Is long long in C++ known to be very nasty in terms of precision?

Question

The Given Problem:

Given a theater with n rows, m seats, and a list of seats that are reserved. Given these values, determine how many ways two friends can sit together in the same row.

So, if the theater was a size of 2x3 and the very first seat in the first row was reserved, there would be 3 different seatings that these two guys can take.

The Problem That I'm Dealing With

The function itself is supposed to return the number of seatings that there are based on these constraints. The return value is a long long.
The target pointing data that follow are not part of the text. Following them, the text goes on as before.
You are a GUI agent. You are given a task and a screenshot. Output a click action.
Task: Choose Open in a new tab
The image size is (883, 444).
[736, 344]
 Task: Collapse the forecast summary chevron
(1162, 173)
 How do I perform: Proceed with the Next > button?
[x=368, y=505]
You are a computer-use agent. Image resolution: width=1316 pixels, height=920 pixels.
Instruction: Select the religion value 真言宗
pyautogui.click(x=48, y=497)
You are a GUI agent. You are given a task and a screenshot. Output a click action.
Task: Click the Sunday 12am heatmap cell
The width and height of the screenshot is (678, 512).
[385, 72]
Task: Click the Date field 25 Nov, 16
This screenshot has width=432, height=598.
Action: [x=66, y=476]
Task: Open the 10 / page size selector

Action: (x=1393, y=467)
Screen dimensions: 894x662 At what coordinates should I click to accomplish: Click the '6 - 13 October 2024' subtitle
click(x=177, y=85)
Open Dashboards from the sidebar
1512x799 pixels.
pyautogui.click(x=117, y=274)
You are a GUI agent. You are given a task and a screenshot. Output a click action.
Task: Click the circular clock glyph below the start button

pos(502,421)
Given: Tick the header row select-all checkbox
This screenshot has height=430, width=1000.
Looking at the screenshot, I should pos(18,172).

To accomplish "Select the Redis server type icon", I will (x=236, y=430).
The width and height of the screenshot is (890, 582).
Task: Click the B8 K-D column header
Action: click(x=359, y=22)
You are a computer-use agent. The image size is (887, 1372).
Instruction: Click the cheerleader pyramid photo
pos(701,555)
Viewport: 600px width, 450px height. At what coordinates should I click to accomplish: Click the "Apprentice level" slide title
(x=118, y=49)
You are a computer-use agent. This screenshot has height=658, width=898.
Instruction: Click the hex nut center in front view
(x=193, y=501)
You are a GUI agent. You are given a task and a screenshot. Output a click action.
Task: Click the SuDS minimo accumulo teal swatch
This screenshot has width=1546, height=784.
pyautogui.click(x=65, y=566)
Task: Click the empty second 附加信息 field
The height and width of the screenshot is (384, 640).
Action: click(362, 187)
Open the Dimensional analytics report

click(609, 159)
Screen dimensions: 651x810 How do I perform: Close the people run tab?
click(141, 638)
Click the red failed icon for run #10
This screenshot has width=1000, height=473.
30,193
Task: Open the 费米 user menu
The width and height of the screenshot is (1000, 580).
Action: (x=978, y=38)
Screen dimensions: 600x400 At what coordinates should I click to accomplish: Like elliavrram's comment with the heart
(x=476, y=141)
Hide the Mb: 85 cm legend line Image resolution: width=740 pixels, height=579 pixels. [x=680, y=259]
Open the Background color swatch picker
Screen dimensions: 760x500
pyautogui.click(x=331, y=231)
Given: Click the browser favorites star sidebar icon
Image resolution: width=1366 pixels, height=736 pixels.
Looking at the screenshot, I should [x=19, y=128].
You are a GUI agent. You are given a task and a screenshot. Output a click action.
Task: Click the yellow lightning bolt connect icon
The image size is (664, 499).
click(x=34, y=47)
I've gone through my code many many times...and I'm pretty sure that it's right. All I'm doing is incrementing this one value. However, ALL of the values that my function return differ from the actual solution by 1 or 2.

Any ideas? And if you think that it's just something wrong with my code, please tell me. I don't mind being called an idiot just as long as I learn something.

Answer 1

First, C++ doesn't have a long long type. Second, in C99, long long can represent any integral value from LLONG_MIN (<= -2^63) to LLONG_MAX (>= 2^63 - 1) exactly. The problem lies elsewhere.

Answer 2

Unless you're overflowing or underflowing, it definitely sounds like something is wrong with your code. For integral types, there are no precision ambiguities in c or c++

Answer 3

Given the description of the problem, I think it is unambiguous.

Normally, the issue is that you don't know if the order in which the combinations are taken is important or not, but the example clearly disambiguate: if the order was important we would have 6 solutions, not 3.

What is the value that your code gives for this toy example ?

Anyway I can add a few examples with my own values if you wish, so that you can compare against them, I can't do much more for you unless you post your code. Obviously, the rows are independent so I'm only going to show the result row by row.

X occupied seat
. free seat

1: X..X
1: .X..
2: X...X
3: X...X..
5: ..X.....

From a computation point of view, I should note it's (at least) an O(N) process where N is the number of seats: you have to inspect nearly each seat once, except the first (and last) ones in case the second (and next to last) are occupied; and that's effectively possible to solve this linearly.

From a technic point of view:

• make sure you initialize your variable to 0
• make sure you don't count too many seats on toy example

I'd be happy to help more but I would not like to give you the full solution before you have a chance to think it over and review your algorithm calmly.